Emotionen - voll normal!

Es ist hilfreich, wenn man sich damit auseinandersetzt, wie man anderen Menschen in ihren Sorgen und Nöten beistehen kann. Wie man dann mit einer Situation umgeht, in der ein anderer Hilfe braucht, dafür gibt es unterschiedliche Wege. Allen gemeinsam ist aber, dass ich mich auf den hilfesuchenden Menschen einlassen muss. Anders geht es nicht. Denn wenn ich als Mensch einem anderen Menschen begegne, der in Not ist, dann spricht mich das als Mensch an. Dann entstehen bei mir Emotionen. Wenn diese Gefühle verleugnet werden, wird das mein Gegenüber schnell merken und zumindest irritiert sein. Ich darf also auch als Helfer/Seelsorger/Freund meine Gefühle zulassen und sie artikulieren. So kann ich zum Beispiel in einem Seelsorgegespräch auch äußern, dass ich über das, was dem Ratsuchenden passiert ist, ärgerlich oder zornig bin. Denn es ist besser, wenn ich diese Gefühle formuliere, statt unterschwellig von ihnen beeinflusst zu werden. Der Bereich der Gefühle wird in einem Gespräch immer mit angesprochen werden. Das ist auch hilfreich. Denn wenn ich mit jemandem mitfühle, dann ist mein Bedürfnis, ihm zu helfen, größer, als wenn es mich kalt lässt.

Freund oder Seelsorger?

Es kann aber passieren, dass mich meine Gefühle auch manchmal behindern. Dass sie mich selber hilflos erscheinen lassen und Einfluss darauf nehmen, wie ich mich in einer bestimmten Situation verhalte. Hier ist es wichtig zu unterscheiden, in welcher Funktion und in welcher Situation ich helfe. Denn es ist ein Unterschied, ob mein Freund zu mir kommt oder ob jemand Rat bei einem Seelsorger einholt. Im Folgenden soll in aller Kürze skizziert werden, wie man jeweils in den unterschiedlichen Situationen reagieren kann. Letztendlich wird das auch immer von der Persönlichkeitsprägung abhängen.

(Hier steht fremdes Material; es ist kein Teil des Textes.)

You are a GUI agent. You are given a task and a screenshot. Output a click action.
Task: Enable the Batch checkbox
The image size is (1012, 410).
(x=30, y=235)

Der Umgang mit den eigenen Gefühlen

Wenn jemand mit seinen Sorgen und Problemen zu einem Freund oder einem vertrauten Familienmitglied kommt, dann erwartet er in der Regel keine professionelle Beratung. Meistens wünscht er sich jemanden, der zuhört, der das Leid oder die Sorgen mitträgt, vielleicht auch mittrauert und einfach für ihn da ist. Hier kann ich meine Gefühle mitteilen, darf mitweinen, mich bei schönen Sachen mitfreuen,… Dem Betroffenen kann es schon viel helfen, wenn er einfach weiß: Ich bin nicht allein. Manchmal helfen Nähe, Geborgenheit und das Gefühl, verstanden zu werden, schon mehr als tausend Worte. In einer solchen Situation ist erst einmal nonverbales Trösten gefragt: So kann ich den Freund dann einfach in den Arm nehmen und ihm so zeigen, dass ich für ihn da bin, egal, was passiert.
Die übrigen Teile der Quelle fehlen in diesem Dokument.